Leur représentation exacte peut varier d'un tokenizer à l'autre.

En fin de traitement, en sortie, le LLM, qui fonctionne de manière auto-régressive pour prédire le prochain token, calcule la probabilité pour chacun des identifiants du vocabulaire. Si le vocabulaire contient 32 000 tokens, la sortie du LLM est un vecteur avec 32 000 entrées :

Identifiant du token

Probabilité

0

0.13%

1

0.26%

2

17,3%

31 199

0.05 %

Il répètera ce processus jusqu’à atteindre le “token spécial” de fin de texte. Et la réponse finale prendra la forme d’une liste d’identifiants numériques qui sera décodée par le tokéniseur. Exemple avec le décodage de QHARMONY par gpt-4 :

48, 39, 18394, 53375 -> Q, H, ARM, ONY -> QHARMONY

ok, très bien le cours magistral, mais nous ce qui nous intéresse, c’est le pokémon SolidGoldMagikarp !

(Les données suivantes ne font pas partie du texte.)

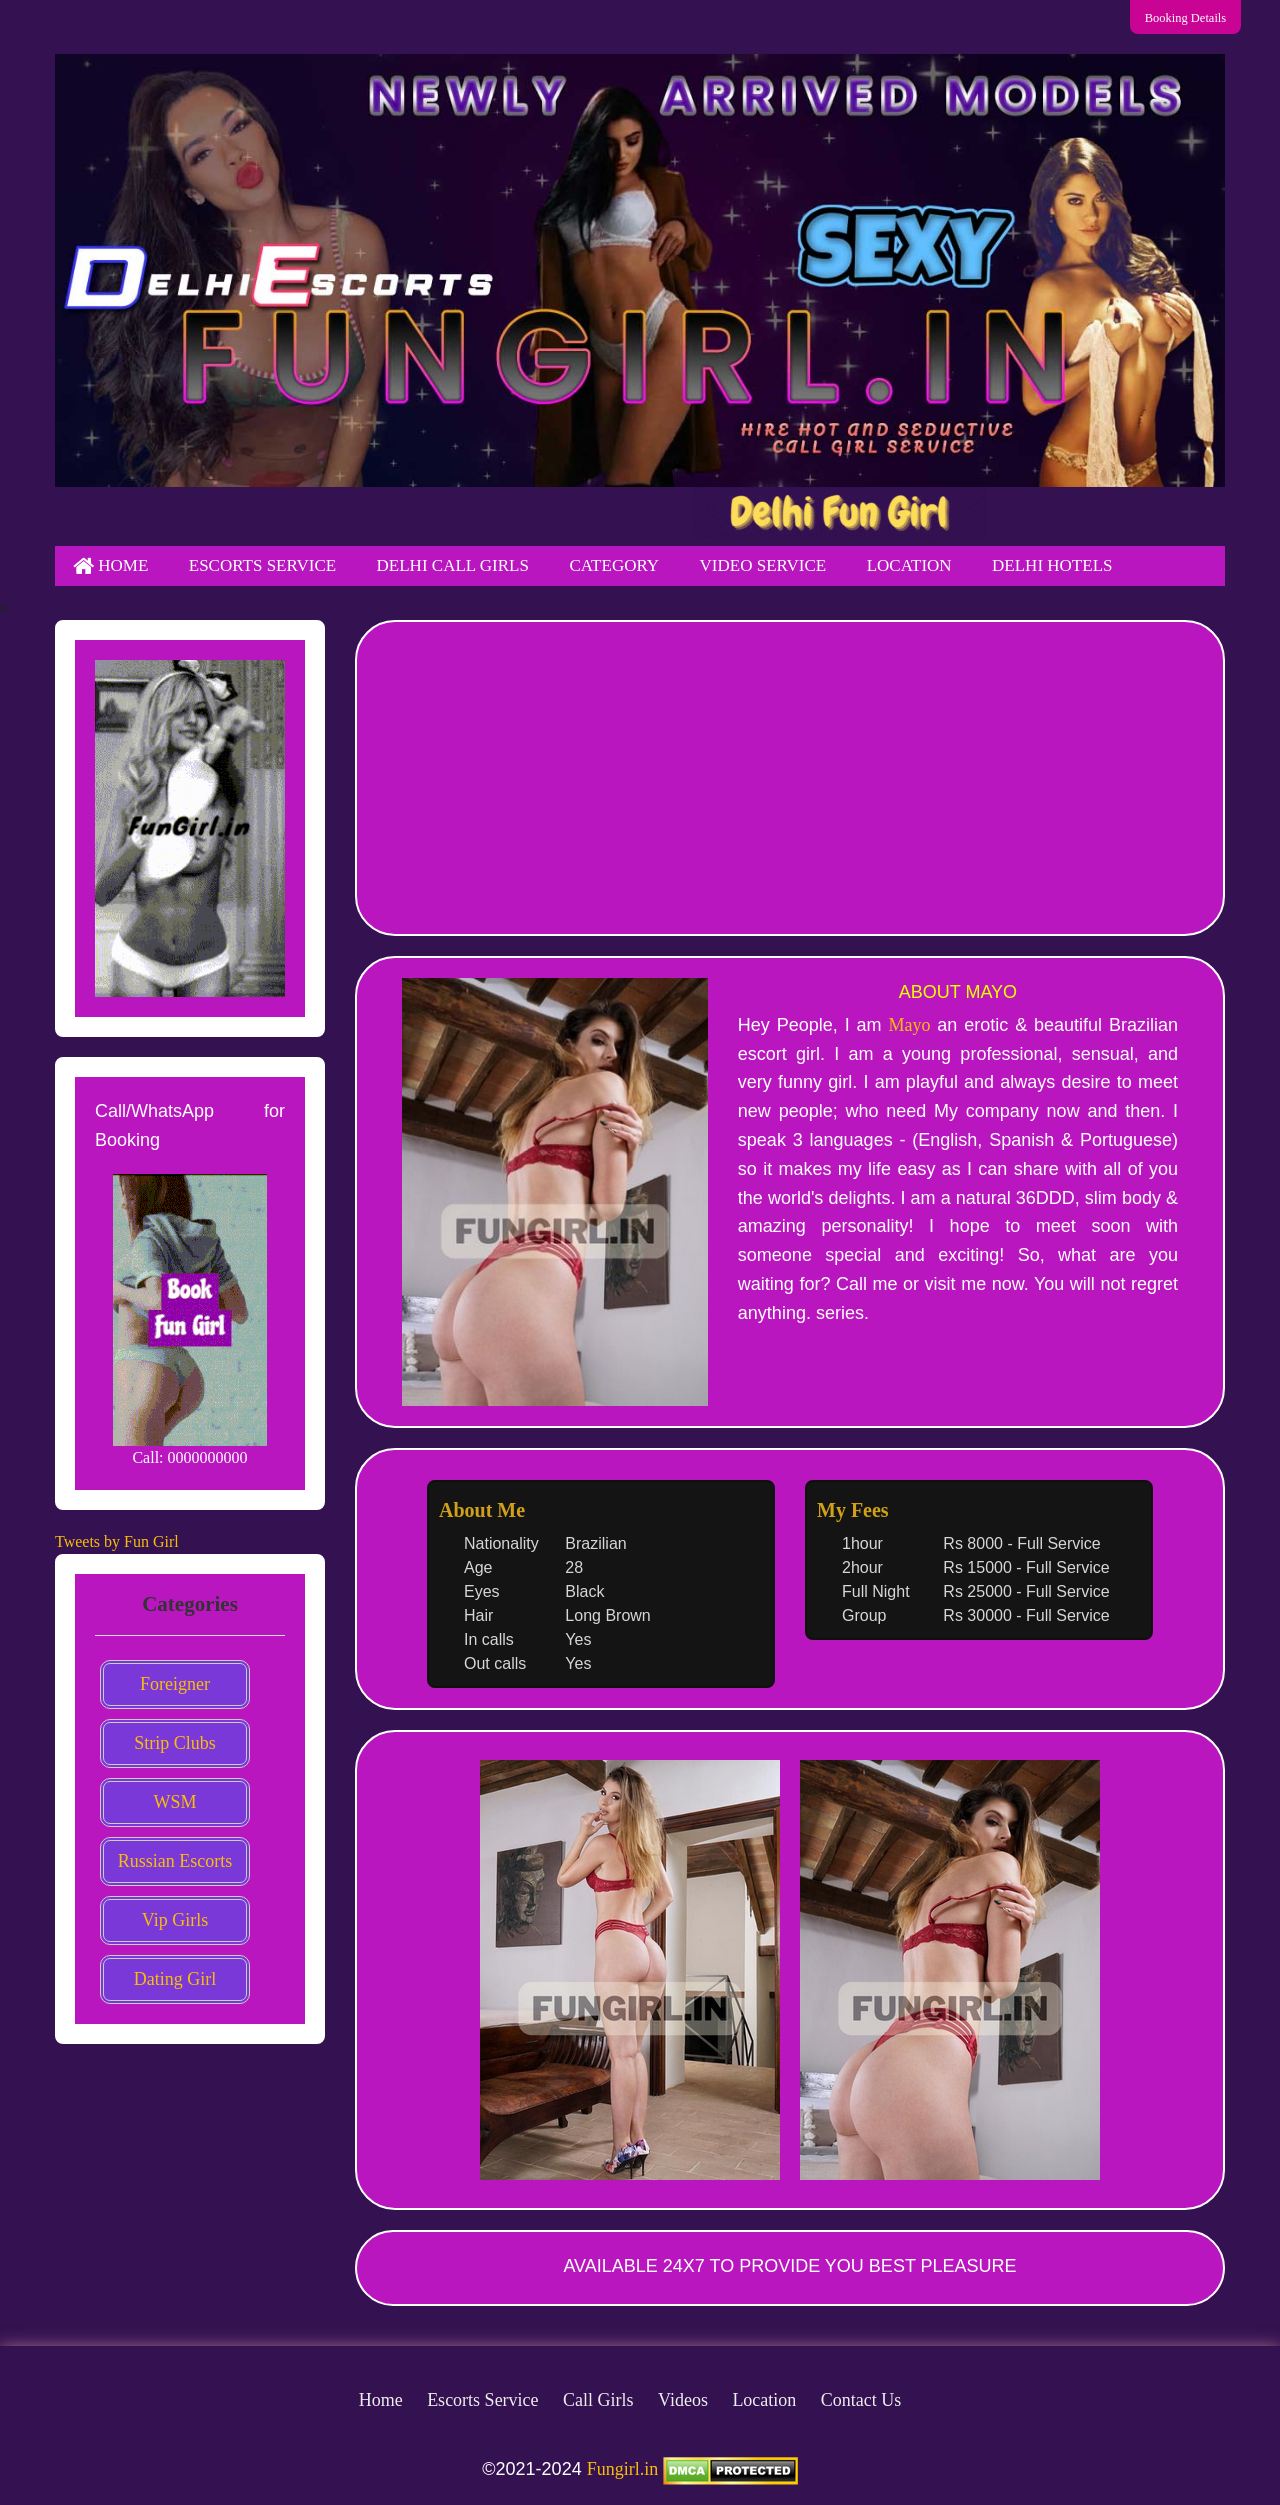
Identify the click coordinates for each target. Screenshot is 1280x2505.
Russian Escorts (175, 1861)
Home (110, 565)
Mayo (909, 1025)
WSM (174, 1802)
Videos (683, 2400)
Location (909, 565)
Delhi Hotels (1052, 565)
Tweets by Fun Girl (117, 1541)
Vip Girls (175, 1920)
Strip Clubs (175, 1743)
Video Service (763, 565)
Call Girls (598, 2400)
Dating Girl (175, 1979)
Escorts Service (262, 565)
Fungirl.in (623, 2469)
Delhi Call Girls (453, 565)
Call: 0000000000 (189, 1457)
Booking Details (1199, 17)
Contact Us (861, 2400)
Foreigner (175, 1684)
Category (614, 565)
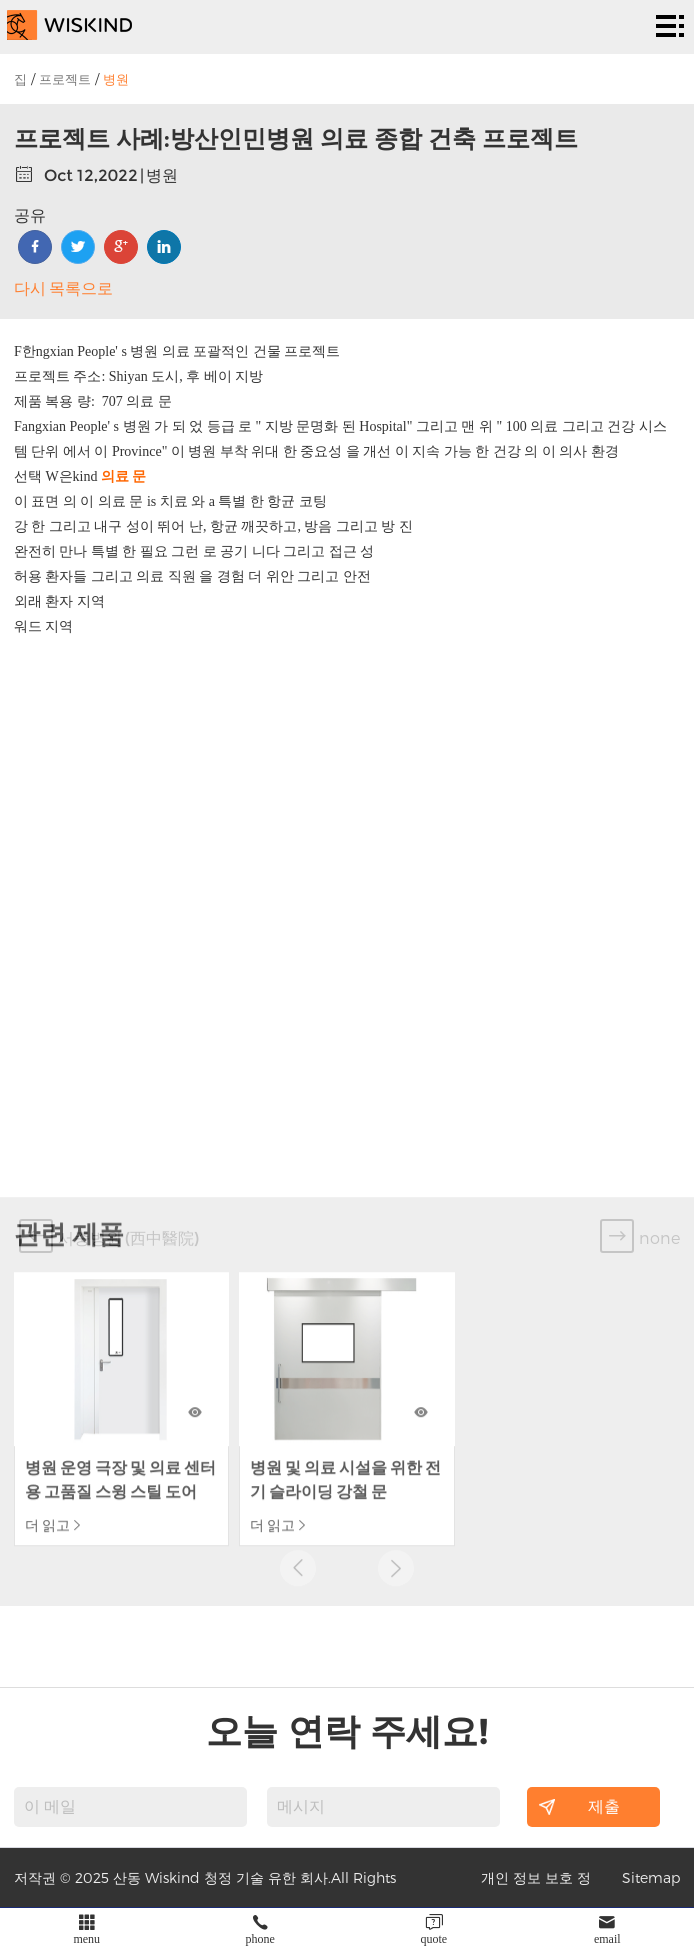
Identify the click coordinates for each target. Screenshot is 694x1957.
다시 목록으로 (63, 288)
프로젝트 (65, 79)
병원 (116, 79)
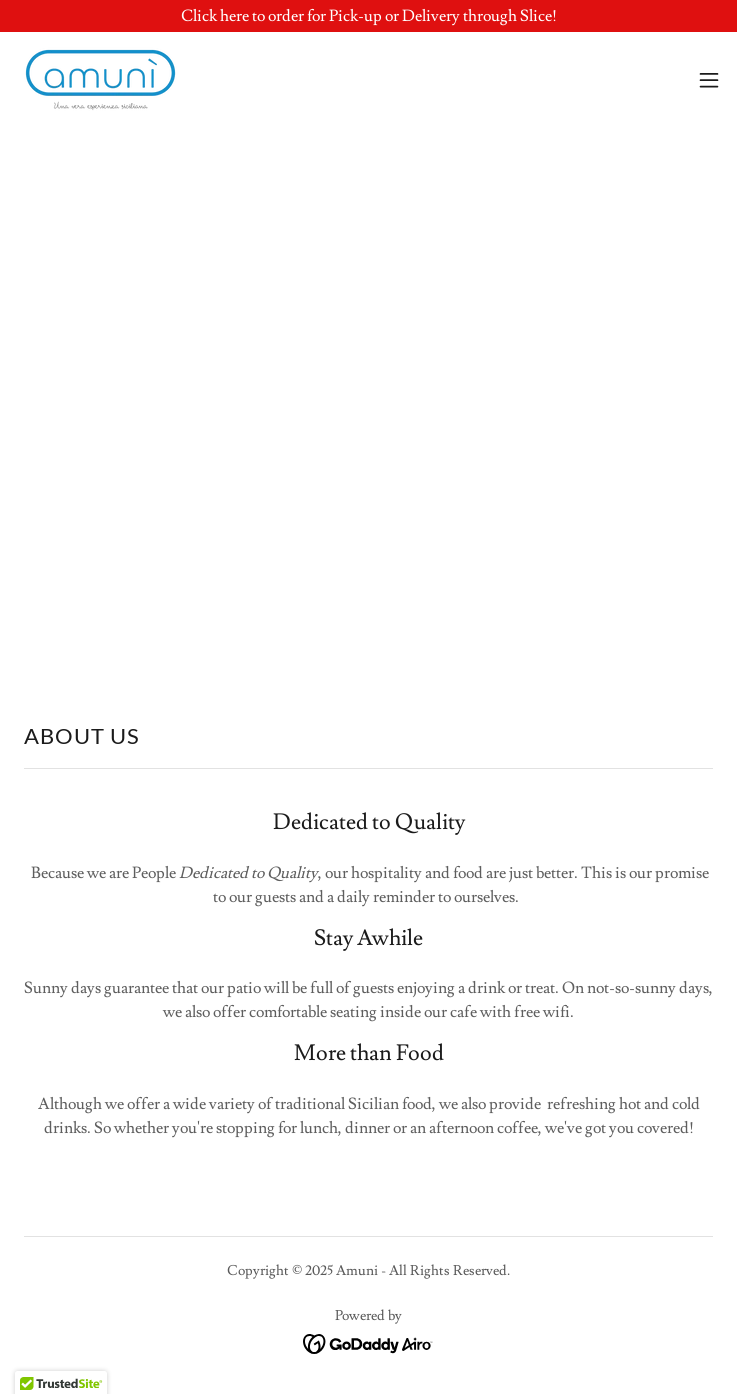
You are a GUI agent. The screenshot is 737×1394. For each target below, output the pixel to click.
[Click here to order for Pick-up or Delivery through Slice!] (368, 16)
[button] (709, 80)
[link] (100, 80)
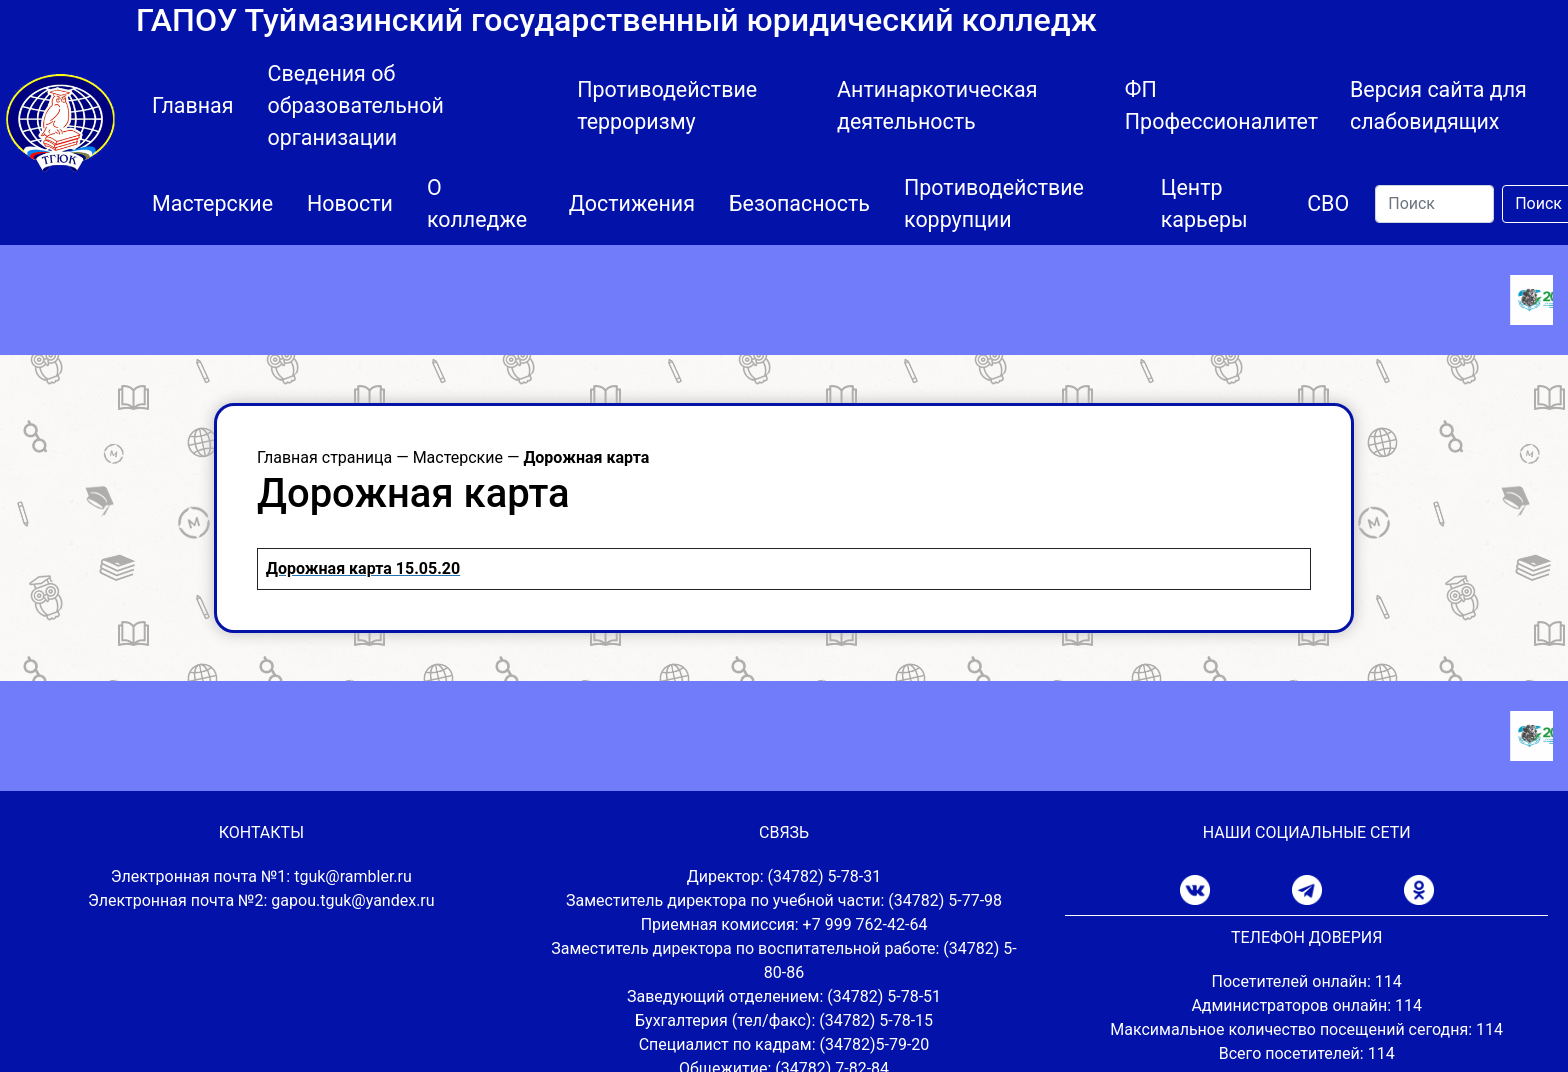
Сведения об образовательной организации (356, 105)
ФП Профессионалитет (1221, 105)
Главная (193, 105)
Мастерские (212, 203)
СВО (1328, 203)
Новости (350, 203)
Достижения (632, 203)
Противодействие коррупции (994, 203)
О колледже (477, 203)
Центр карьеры (1204, 203)
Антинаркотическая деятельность (937, 105)
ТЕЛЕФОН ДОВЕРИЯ (1306, 937)
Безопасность (799, 203)
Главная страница (324, 457)
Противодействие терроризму (667, 105)
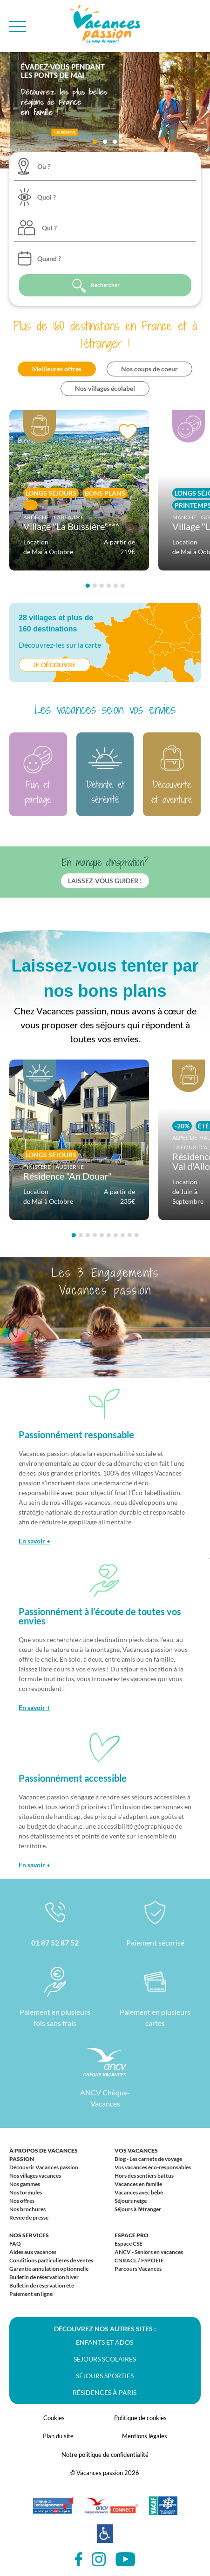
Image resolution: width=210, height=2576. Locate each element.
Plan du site (58, 2436)
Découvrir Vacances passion (43, 2167)
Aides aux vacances (32, 2251)
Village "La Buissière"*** (71, 526)
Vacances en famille (138, 2183)
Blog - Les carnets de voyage (148, 2158)
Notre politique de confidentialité (105, 2454)
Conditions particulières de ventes (51, 2260)
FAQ (15, 2243)
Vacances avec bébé (139, 2192)
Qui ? (49, 228)
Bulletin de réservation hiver (44, 2277)
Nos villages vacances (35, 2175)
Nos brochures (27, 2209)
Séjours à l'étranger (138, 2209)
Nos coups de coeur (149, 369)
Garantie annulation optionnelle (48, 2268)
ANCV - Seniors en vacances (149, 2251)
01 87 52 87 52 (55, 1942)
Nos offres (21, 2200)
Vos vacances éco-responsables (153, 2167)
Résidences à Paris (104, 2392)
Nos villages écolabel (105, 388)
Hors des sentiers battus (144, 2175)
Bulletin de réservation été (41, 2285)
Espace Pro (132, 2235)
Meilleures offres (56, 369)
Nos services (29, 2235)
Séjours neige (131, 2200)
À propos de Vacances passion (43, 2154)
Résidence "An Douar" (67, 1175)
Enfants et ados (104, 2342)
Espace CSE (128, 2243)
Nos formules (25, 2192)
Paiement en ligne (31, 2293)
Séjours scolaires (105, 2359)
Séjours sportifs (105, 2376)
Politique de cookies (140, 2418)
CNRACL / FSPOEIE (139, 2260)
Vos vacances (136, 2150)
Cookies (54, 2418)
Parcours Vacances (138, 2268)
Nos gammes (24, 2183)
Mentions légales (144, 2436)
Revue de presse (28, 2217)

J’y viens. J’y viens. Avant ça, permettez-moi un dernier résumé pour m’assurer que tout le monde suit.

  • L'apprentissage d'un tokenizer et d'un modèle de langage (LLM) sont deux étapes distinctes et complémentaires.

  • Le tokenizer apprend un vocabulaire de tokens à partir d'un large corpus de textes.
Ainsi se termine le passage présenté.